Brief
Restate each of the lines given below, word for word.
::::::::
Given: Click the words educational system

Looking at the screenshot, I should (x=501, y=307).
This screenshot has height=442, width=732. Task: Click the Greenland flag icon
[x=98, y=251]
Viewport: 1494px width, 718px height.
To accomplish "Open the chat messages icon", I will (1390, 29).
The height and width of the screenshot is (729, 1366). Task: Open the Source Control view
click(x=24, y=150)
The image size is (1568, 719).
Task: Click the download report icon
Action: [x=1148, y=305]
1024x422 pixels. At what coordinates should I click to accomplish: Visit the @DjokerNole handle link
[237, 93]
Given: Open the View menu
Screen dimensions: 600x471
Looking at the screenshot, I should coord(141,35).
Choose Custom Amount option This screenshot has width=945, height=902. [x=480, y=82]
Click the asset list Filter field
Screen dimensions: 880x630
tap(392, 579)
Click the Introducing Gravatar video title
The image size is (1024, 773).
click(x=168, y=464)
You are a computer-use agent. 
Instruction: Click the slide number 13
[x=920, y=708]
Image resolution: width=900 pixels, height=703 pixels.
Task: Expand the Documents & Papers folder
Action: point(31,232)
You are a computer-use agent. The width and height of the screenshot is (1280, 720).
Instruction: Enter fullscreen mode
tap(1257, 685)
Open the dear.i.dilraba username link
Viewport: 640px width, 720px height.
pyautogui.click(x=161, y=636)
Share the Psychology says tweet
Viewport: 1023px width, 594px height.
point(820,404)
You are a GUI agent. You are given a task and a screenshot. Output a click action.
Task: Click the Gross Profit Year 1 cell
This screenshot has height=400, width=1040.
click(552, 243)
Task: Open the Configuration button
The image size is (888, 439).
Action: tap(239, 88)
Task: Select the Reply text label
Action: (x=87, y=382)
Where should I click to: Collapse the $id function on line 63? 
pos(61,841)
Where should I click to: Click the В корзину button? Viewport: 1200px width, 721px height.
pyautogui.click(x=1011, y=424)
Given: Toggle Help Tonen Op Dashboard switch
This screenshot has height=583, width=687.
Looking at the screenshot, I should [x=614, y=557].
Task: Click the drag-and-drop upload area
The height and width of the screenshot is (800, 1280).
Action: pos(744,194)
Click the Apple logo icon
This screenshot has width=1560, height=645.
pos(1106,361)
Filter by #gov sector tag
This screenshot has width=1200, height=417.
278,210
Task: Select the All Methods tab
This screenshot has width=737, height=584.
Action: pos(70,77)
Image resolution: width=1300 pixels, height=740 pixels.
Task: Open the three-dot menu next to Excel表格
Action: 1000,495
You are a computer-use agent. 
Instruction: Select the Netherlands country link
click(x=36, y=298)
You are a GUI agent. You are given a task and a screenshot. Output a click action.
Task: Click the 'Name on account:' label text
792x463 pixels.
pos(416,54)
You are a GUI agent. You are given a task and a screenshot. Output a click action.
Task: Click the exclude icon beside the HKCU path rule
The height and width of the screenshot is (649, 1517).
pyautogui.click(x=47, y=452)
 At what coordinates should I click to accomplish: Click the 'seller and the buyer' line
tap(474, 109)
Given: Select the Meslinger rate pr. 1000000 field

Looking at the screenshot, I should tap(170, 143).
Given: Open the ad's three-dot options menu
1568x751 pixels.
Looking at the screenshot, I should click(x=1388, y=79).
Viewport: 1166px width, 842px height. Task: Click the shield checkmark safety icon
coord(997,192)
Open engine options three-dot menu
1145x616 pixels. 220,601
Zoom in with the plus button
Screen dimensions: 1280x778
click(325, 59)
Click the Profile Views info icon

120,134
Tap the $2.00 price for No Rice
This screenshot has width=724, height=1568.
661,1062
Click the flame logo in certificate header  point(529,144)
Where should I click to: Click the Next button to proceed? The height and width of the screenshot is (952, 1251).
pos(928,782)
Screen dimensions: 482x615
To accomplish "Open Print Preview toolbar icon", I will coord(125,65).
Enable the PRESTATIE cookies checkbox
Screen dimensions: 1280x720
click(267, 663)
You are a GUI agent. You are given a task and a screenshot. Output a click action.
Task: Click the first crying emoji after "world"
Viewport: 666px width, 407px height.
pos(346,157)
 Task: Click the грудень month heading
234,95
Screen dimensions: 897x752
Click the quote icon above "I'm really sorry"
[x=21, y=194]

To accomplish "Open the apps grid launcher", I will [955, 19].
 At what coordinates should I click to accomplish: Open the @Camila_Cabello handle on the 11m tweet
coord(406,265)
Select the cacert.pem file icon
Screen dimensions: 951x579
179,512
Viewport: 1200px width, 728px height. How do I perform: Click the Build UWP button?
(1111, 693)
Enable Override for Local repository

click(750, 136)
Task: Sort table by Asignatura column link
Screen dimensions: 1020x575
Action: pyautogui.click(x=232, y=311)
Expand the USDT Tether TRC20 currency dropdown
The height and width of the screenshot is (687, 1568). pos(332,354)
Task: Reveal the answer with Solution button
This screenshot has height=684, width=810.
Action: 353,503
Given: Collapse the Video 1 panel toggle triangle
::::::::
Reply to the exercise
Given: Click the words educational system

Looking at the screenshot, I should (x=501, y=307).
This screenshot has height=442, width=732. Task: Click the Greenland flag icon
[x=98, y=251]
Viewport: 1494px width, 718px height.
To accomplish "Open the chat messages icon", I will (1390, 29).
The height and width of the screenshot is (729, 1366). Task: Open the Source Control view
click(x=24, y=150)
The image size is (1568, 719).
Task: Click the download report icon
Action: [x=1148, y=305]
1024x422 pixels. At what coordinates should I click to accomplish: Visit the @DjokerNole handle link
[237, 93]
Given: Open the View menu
Screen dimensions: 600x471
Looking at the screenshot, I should coord(141,35).
Choose Custom Amount option This screenshot has width=945, height=902. [x=480, y=82]
Click the asset list Filter field
Screen dimensions: 880x630
tap(392, 579)
Click the Introducing Gravatar video title
The image size is (1024, 773).
click(x=168, y=464)
You are a computer-use agent. 
Instruction: Click the slide number 13
[x=920, y=708]
Image resolution: width=900 pixels, height=703 pixels.
Task: Expand the Documents & Papers folder
Action: point(31,232)
You are a computer-use agent. The width and height of the screenshot is (1280, 720).
Instruction: Enter fullscreen mode
tap(1257, 685)
Open the dear.i.dilraba username link
Viewport: 640px width, 720px height.
pyautogui.click(x=161, y=636)
Share the Psychology says tweet
Viewport: 1023px width, 594px height.
point(820,404)
You are a GUI agent. You are given a task and a screenshot. Output a click action.
Task: Click the Gross Profit Year 1 cell
This screenshot has height=400, width=1040.
click(552, 243)
Task: Open the Configuration button
The image size is (888, 439).
Action: tap(239, 88)
Task: Select the Reply text label
Action: (x=87, y=382)
Where should I click to: Collapse the $id function on line 63? 
pos(61,841)
Where should I click to: Click the В корзину button? Viewport: 1200px width, 721px height.
pyautogui.click(x=1011, y=424)
Given: Toggle Help Tonen Op Dashboard switch
This screenshot has height=583, width=687.
Looking at the screenshot, I should [x=614, y=557].
Task: Click the drag-and-drop upload area
The height and width of the screenshot is (800, 1280).
Action: pos(744,194)
Click the Apple logo icon
This screenshot has width=1560, height=645.
pos(1106,361)
Filter by #gov sector tag
This screenshot has width=1200, height=417.
278,210
Task: Select the All Methods tab
This screenshot has width=737, height=584.
Action: pos(70,77)
Image resolution: width=1300 pixels, height=740 pixels.
Task: Open the three-dot menu next to Excel表格
Action: 1000,495
You are a computer-use agent. 
Instruction: Select the Netherlands country link
click(x=36, y=298)
You are a GUI agent. You are given a task and a screenshot. Output a click action.
Task: Click the 'Name on account:' label text
792x463 pixels.
pos(416,54)
You are a GUI agent. You are given a task and a screenshot. Output a click action.
Task: Click the exclude icon beside the HKCU path rule
The height and width of the screenshot is (649, 1517).
pyautogui.click(x=47, y=452)
 At what coordinates should I click to accomplish: Click the 'seller and the buyer' line
tap(474, 109)
Given: Select the Meslinger rate pr. 1000000 field

Looking at the screenshot, I should tap(170, 143).
Given: Open the ad's three-dot options menu
1568x751 pixels.
Looking at the screenshot, I should click(x=1388, y=79).
Viewport: 1166px width, 842px height. Task: Click the shield checkmark safety icon
coord(997,192)
Open engine options three-dot menu
1145x616 pixels. 220,601
Zoom in with the plus button
Screen dimensions: 1280x778
click(325, 59)
Click the Profile Views info icon

120,134
Tap the $2.00 price for No Rice
This screenshot has width=724, height=1568.
661,1062
Click the flame logo in certificate header  point(529,144)
Where should I click to: Click the Next button to proceed? The height and width of the screenshot is (952, 1251).
pos(928,782)
Screen dimensions: 482x615
To accomplish "Open Print Preview toolbar icon", I will coord(125,65).
Enable the PRESTATIE cookies checkbox
Screen dimensions: 1280x720
click(267, 663)
You are a GUI agent. You are given a task and a screenshot. Output a click action.
Task: Click the first crying emoji after "world"
Viewport: 666px width, 407px height.
pos(346,157)
 Task: Click the грудень month heading
234,95
Screen dimensions: 897x752
Click the quote icon above "I'm really sorry"
[x=21, y=194]

To accomplish "Open the apps grid launcher", I will [955, 19].
 At what coordinates should I click to accomplish: Open the @Camila_Cabello handle on the 11m tweet
coord(406,265)
Select the cacert.pem file icon
Screen dimensions: 951x579
179,512
Viewport: 1200px width, 728px height. How do I perform: Click the Build UWP button?
(1111, 693)
Enable Override for Local repository

click(750, 136)
Task: Sort table by Asignatura column link
Screen dimensions: 1020x575
Action: pyautogui.click(x=232, y=311)
Expand the USDT Tether TRC20 currency dropdown
The height and width of the screenshot is (687, 1568). pos(332,354)
Task: Reveal the answer with Solution button
This screenshot has height=684, width=810.
Action: 353,503
Given: Collapse the Video 1 panel toggle triangle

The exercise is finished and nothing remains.